San Francisco General’s psychiatry department is down to 20 acute beds, and all of them were full. The Navy vet said he became even more depressed because he wasn’t getting the help he needed. “So I felt like ending it. And that’s what happened.”
A few hours after he left the hospital, he said he tried to jump in front of a bus, but a friend pulled him away at the last moment, and he wasn't hurt.
At one time this man might have been admitted for treatment. In 2000, for example, San Francisco General had ten times more inpatient psychiatric beds than it has now. But since then there has been a big shift in how psychiatric care is delivered, away from locked hospitals.
Residential vs. Hospital-Based Treatment
Dr. Mark Leary, deputy director of U.C. San Francisco’s psychiatry department at S.F. General, said high staffing requirements make inpatient care the most expensive way to treat severely ill patients. Hospital care is also restrictive and, as some mental health advocates believe, inhumane. Leary said San Francisco closed 180 emergency inpatient psychiatry beds and shifted the funding into residential care.
“We have community services where patients can get intensive treatment in a residential setting,” said Leary. “They're there in a house with mental health staff. They can receive medications, psychotherapy, social support, and safety in that setting, and it doesn't require a hospital to deliver it,” he said.
That sounds like just the type of treatment people such as the Navy veteran need. Yet he and other homeless people with a mental illness remain on the streets. Fr. Fox said San Francisco may have good community services, but it still lacks the one thing many mentally ill homeless people need. “If they need a bed, it's a disaster. There's hardly any places,” said Fox.
A hard-to-reach contingent of people cycle in and out of the ER, sometimes taking their medication, sometimes not, but never really recovering. This population of patients needs more structured intervention, says Michael Fitzgerald, executive director of Behavioral Health Services at El Camino Hospital in Mountain View. “We have streets full of people with significant mental illness who are not receiving the care that they need,” said Fitzgerald. “And when they're in an acute crisis, often they're not going to go to drop-in clinics. It's not meeting the patient where they're at or what they need,” he said.
The problem, according to Fitzgerald, is that people in a crisis often need to be stabilized first, before they can transition to community services. Yet there hasn't been an adequate support system to help them take that crucial first step.
Next year, funding from a new law will begin to provide that missing link.
“What's lacking in the system is the crisis beds that allow somebody to get stable,” said Sen. Darrel Steinberg (D-Sacramento) who sponsored the law. In addition, "the people who can help somebody get from those settings to a place where they can begin to get help.

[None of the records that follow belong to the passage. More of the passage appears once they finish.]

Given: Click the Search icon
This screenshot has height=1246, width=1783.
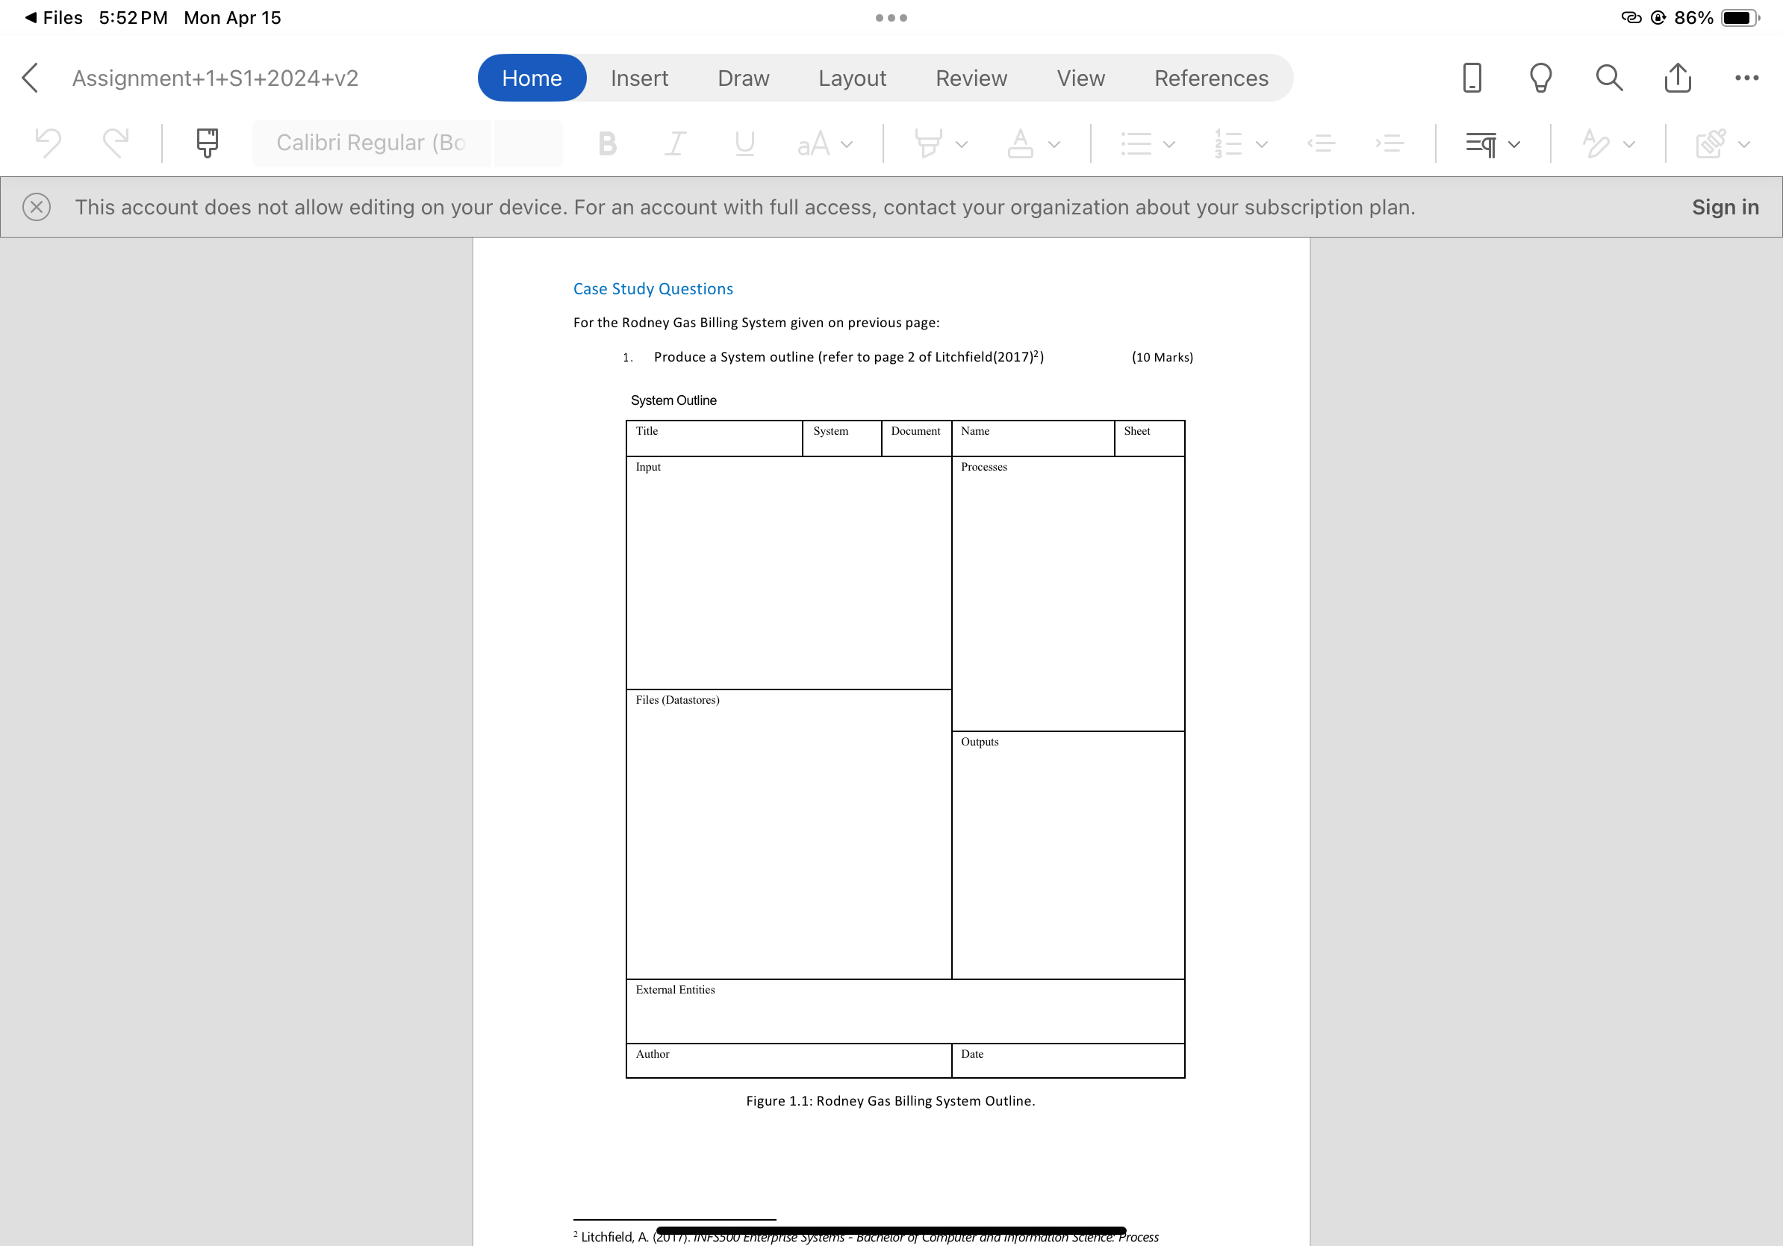Looking at the screenshot, I should coord(1608,78).
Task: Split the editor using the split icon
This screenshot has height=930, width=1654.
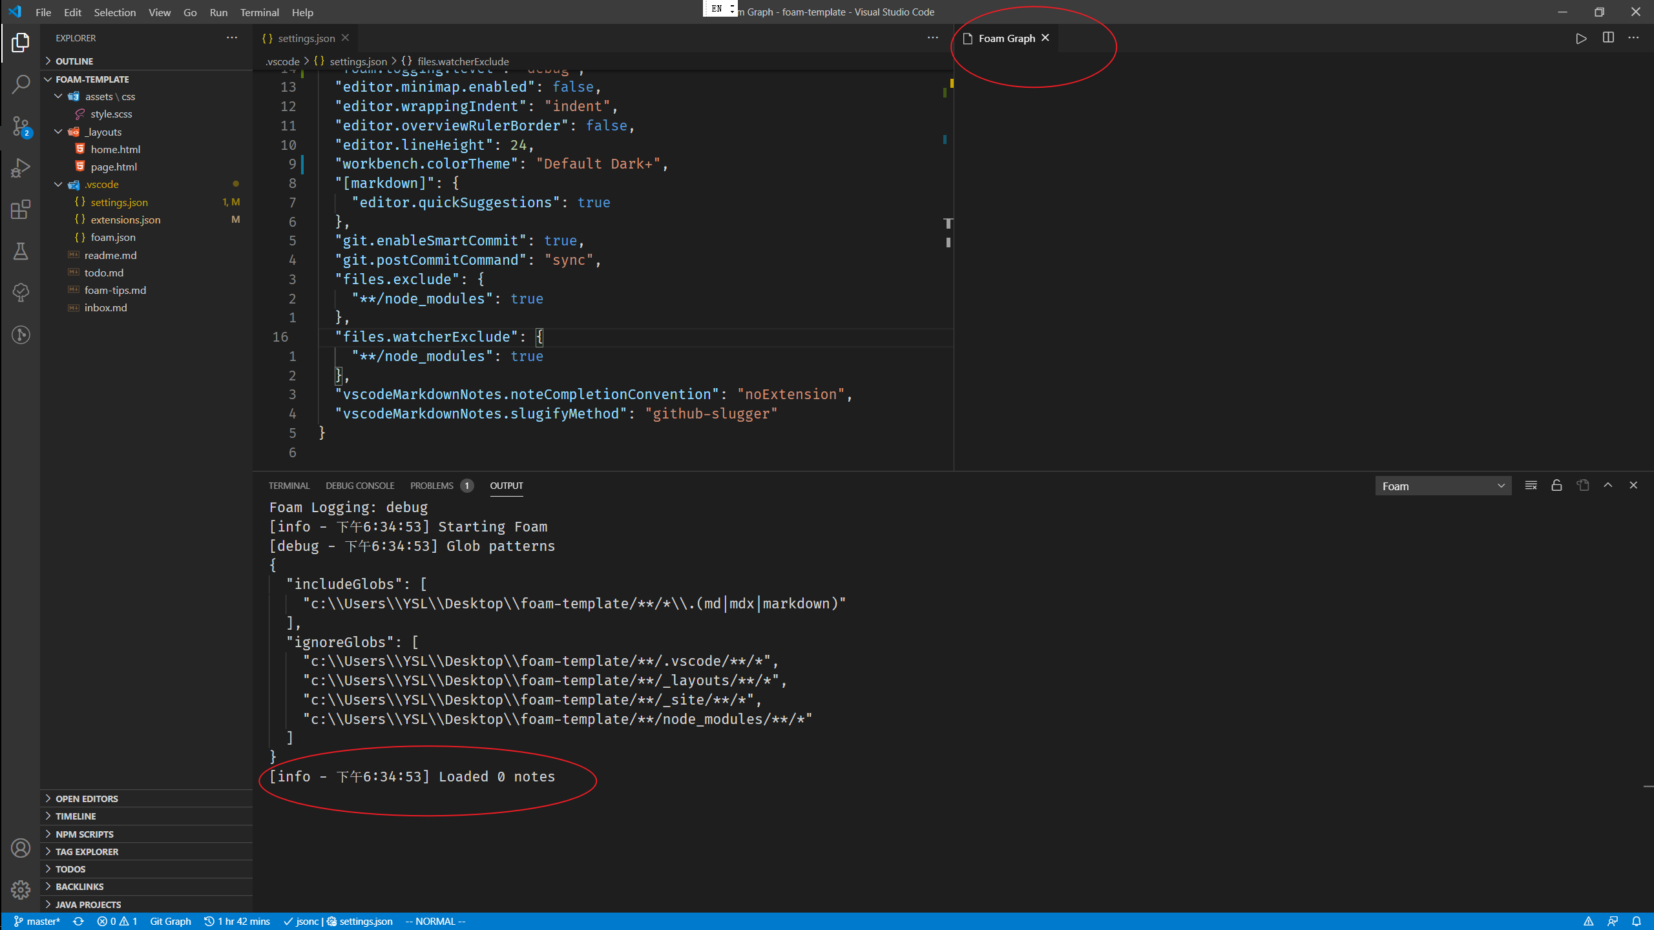Action: click(x=1607, y=38)
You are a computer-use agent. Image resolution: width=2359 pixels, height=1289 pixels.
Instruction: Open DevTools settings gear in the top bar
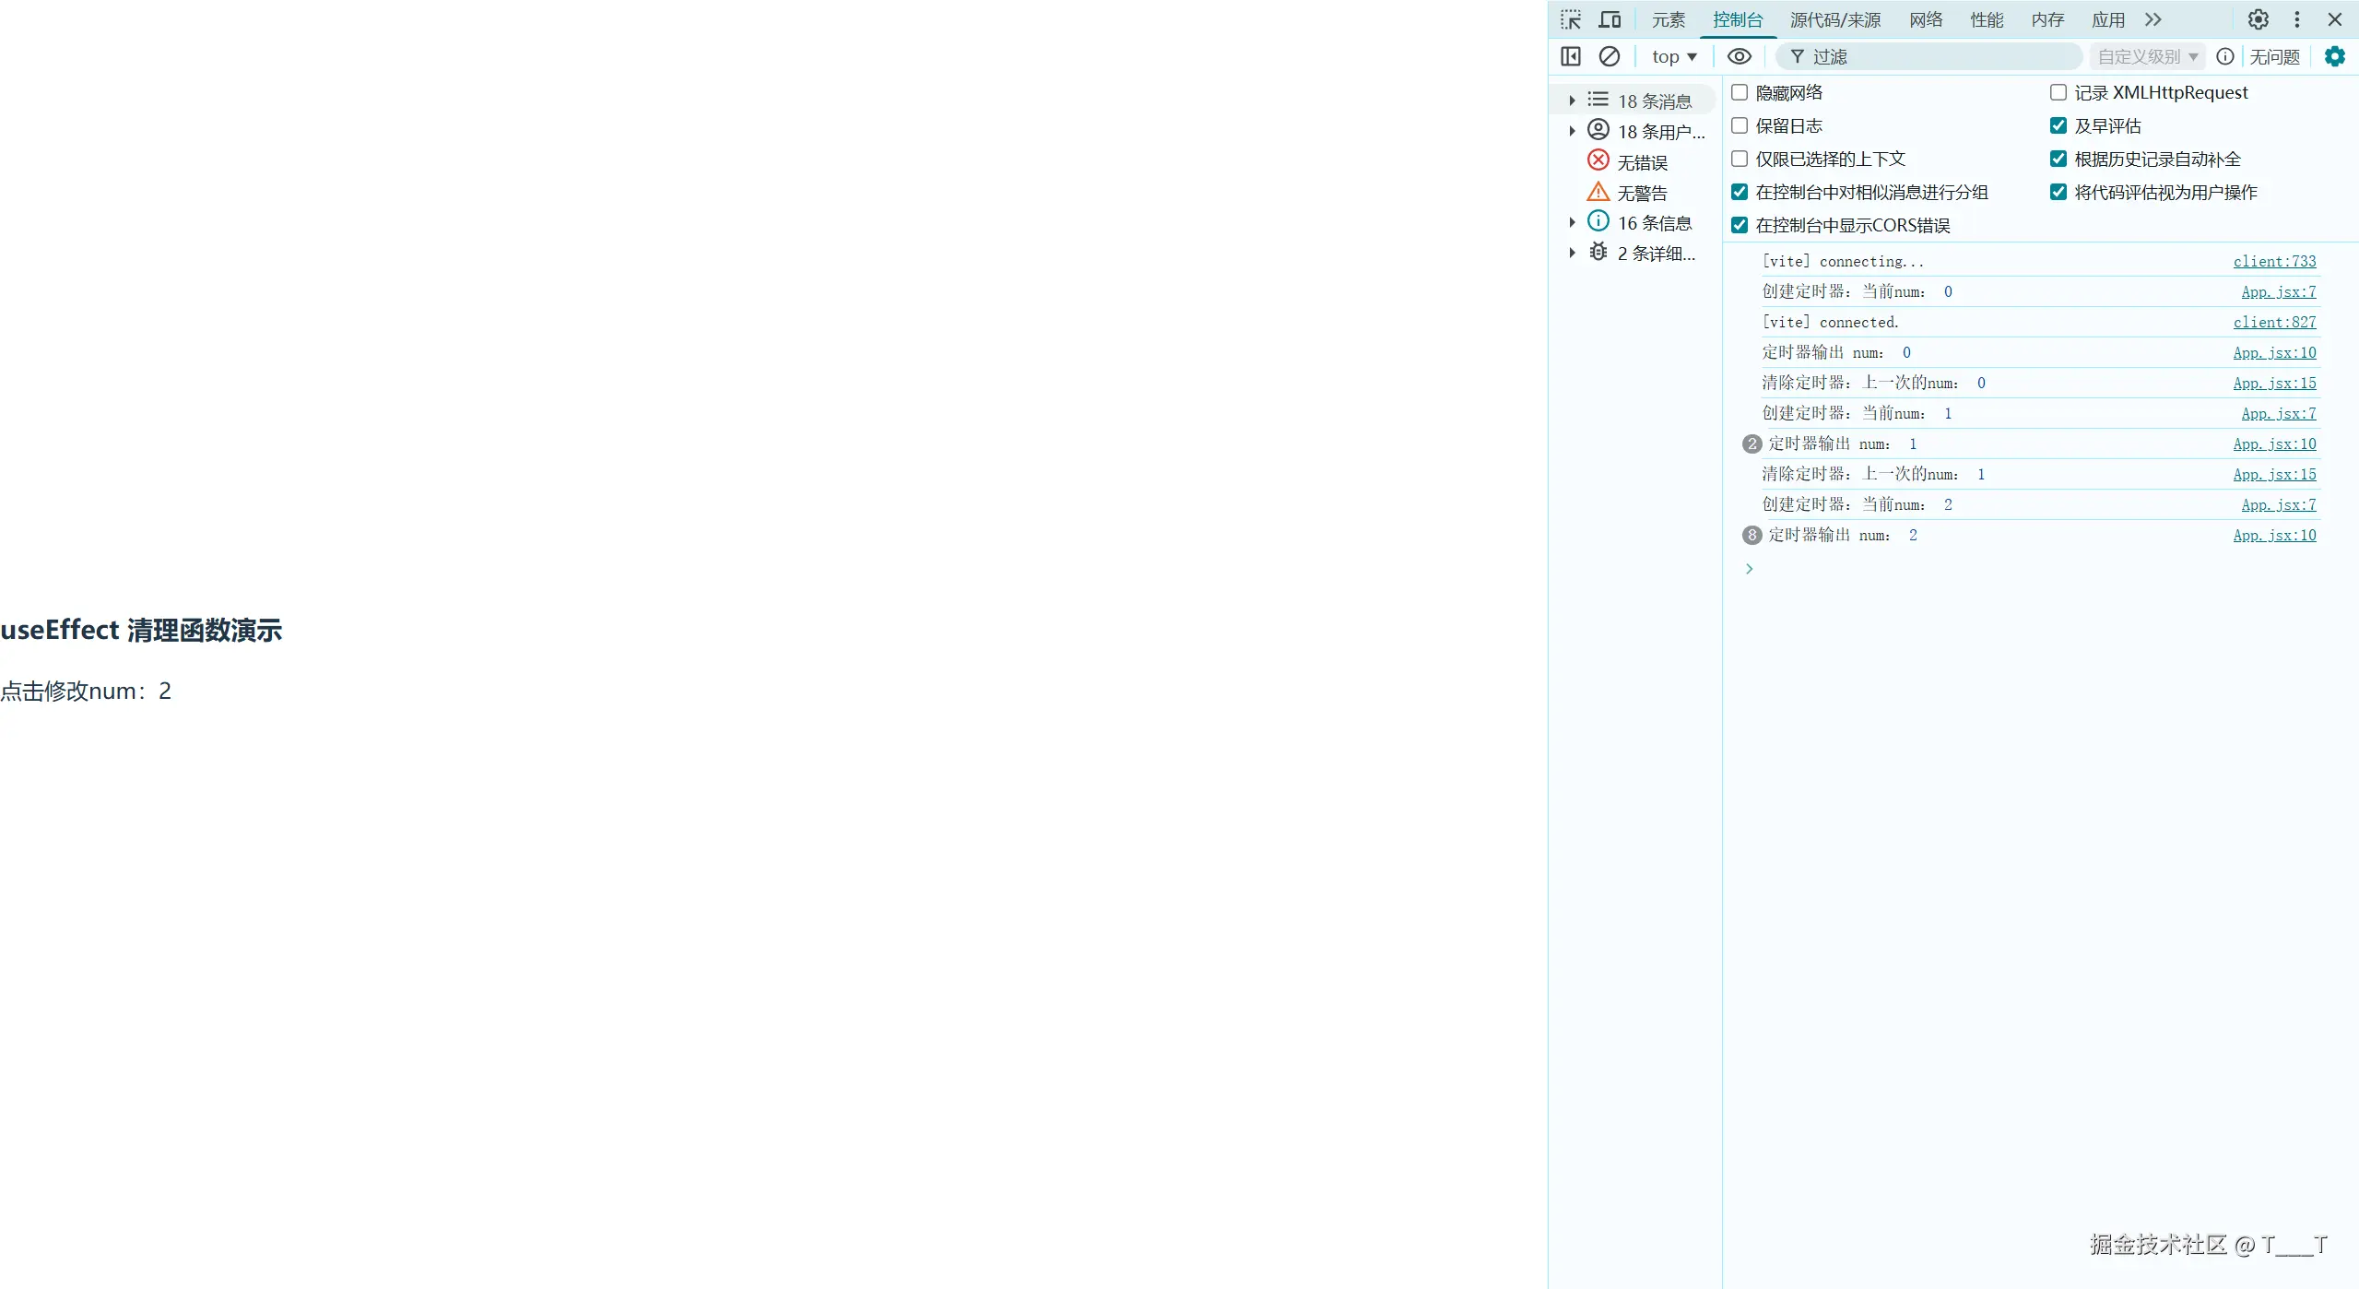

Steinberg's law, the Investment in Mental Health Wellness Act, targets those gaps by providing $206 million in funding for 2000 new crisis stabilization beds, for mobile response teams and for 600 new triage workers. Steinberg says the new providers are key. The plan is to station these mental health professionals at jails and county emergency rooms to identify people in crisis and connect them with the new services.
Counties will be vying for the new funds, and some already have begun submitting grant proposals. A few mental health providers are even starting to feel hopeful. “We'll see how it rolls out. We'll see if the funding continues,” said Fitzgerald. “Certainly at least it's funding, and the focus on crisis stabilization is a good plan,” he said.
For now, after years of facing budget cutbacks, Fitzgerald is actually optimistic. He said there may finally be a chance of getting effective mental health treatment to the people who have been the hardest to reach.